So this is one of those posts that i have probably written five times over...
and I think it is about time that i finally get it out on paper.... err whatever you call this here blog.
Over this past week I have felt a wide range of emotions....
(if you aren't familiar with our story, we are preparing to move down to Arizona in June
and just spent the past week looking for homes and a place to move when Brett graduates)
At moments I felt excited and other times I felt scared and worried.
I felt oober blessed and then nervous about all the changes that are coming.
Since knowing each other, Brett and I have set our share of goals together...
and they all revolved around one vision --- getting Brett through school.
This has been so important to us because we both knew that in order to accomplish even more goals in the future
(starting & supporting a family, serving lots and lots of missions together, giving our time to the Lord, etc)
we would need a sturdy foundation--- and it all started with a good job and education for Brett.
I'm not gonna lie, it's taken some sacrifice and a whole lot of blessings to get us to this point.
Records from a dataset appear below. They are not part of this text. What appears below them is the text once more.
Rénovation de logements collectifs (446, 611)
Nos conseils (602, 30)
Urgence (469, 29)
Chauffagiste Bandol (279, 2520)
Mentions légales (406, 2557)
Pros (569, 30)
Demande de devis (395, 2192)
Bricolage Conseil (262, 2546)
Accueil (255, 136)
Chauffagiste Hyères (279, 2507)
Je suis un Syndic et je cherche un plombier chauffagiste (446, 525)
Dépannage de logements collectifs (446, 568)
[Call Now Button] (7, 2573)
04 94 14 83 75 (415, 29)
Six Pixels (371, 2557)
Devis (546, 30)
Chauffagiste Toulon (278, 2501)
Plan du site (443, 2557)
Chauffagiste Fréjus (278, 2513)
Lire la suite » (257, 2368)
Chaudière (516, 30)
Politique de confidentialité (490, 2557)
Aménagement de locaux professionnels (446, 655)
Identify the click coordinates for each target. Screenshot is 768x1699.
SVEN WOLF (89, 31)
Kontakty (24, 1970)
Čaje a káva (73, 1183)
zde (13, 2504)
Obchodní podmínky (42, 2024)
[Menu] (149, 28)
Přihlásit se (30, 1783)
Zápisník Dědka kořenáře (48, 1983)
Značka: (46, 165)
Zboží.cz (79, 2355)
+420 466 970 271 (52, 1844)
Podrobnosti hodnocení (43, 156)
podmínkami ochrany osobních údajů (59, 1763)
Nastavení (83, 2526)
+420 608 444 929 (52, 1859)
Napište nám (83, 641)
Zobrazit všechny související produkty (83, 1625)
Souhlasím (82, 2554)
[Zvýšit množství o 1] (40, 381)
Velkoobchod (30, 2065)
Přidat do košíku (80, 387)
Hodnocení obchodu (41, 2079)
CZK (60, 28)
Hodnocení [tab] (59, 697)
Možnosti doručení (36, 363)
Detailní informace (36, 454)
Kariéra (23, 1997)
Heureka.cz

The fact that Brett will be graduating this April and us both moving down to AZ in June is....well....
2.5 Years ago, when we were first married, I could not WAIT for Brett to be done school.
2 years ago, when we found out we would be going to AZ,
I could not wait to move on to the next chapter of our life and move away.
1 year ago, I started to realize & learn how I COULD wait for Brett to be done school, and
how grateful I was for the experiences we were gaining. I realized I had taken time for granted.
6 months ago, I began realizing what a difficult adjustment it was going to be for me to move
and leave behind my family, friends, and great job. I began worrying about the adjustment and wondering if I would be able to find new friends... if I would be able to find another good job....if I would be able to find the same joy and comfort I have in Utah.I realized i wasn't quite ready for our lives to change drastically.
Last week, as I was sitting in the car driving around from home to home,
I began to realize how wonderful it is to discover your own path.
I have spent far too long comparing my path (or our path) to those of others.
We live in a world of criticism and comparison with facebook, blogs, and social media.
Everyone's lives look busy, beautiful, and perfect.
At times it is hard to separate your life from the lives of others.
Recently I have been catching up with some friends and family.
As they have told me (in their own way) about finding their path, I began feeling genuinely happy for them.
No comparisons, no criticisms.
For the first time I felt I was really, genuinely able to separate my path from theirs.
In no way did any one else's path influence how I felt about our experiences and vice versa.
I realized the reason I was so happy for others, was because i was genuinely happy with our path.
This is our path and it is perfect for us.
Sure, a lot of it is a unknown.
It is going to involve a very busy Brett and a brand new slate for me to develop myself in new areas...
but by golly...I couldn't be more excited.
Like really, really, excited.
That doesn't mean it will be easy...
but I am learning to find true happiness in our simple moments and the path to come.
Leaving Arizona, I no longer felt anxious, or worried, or scared.
In fact i was overjoyed to find a place to call, "home".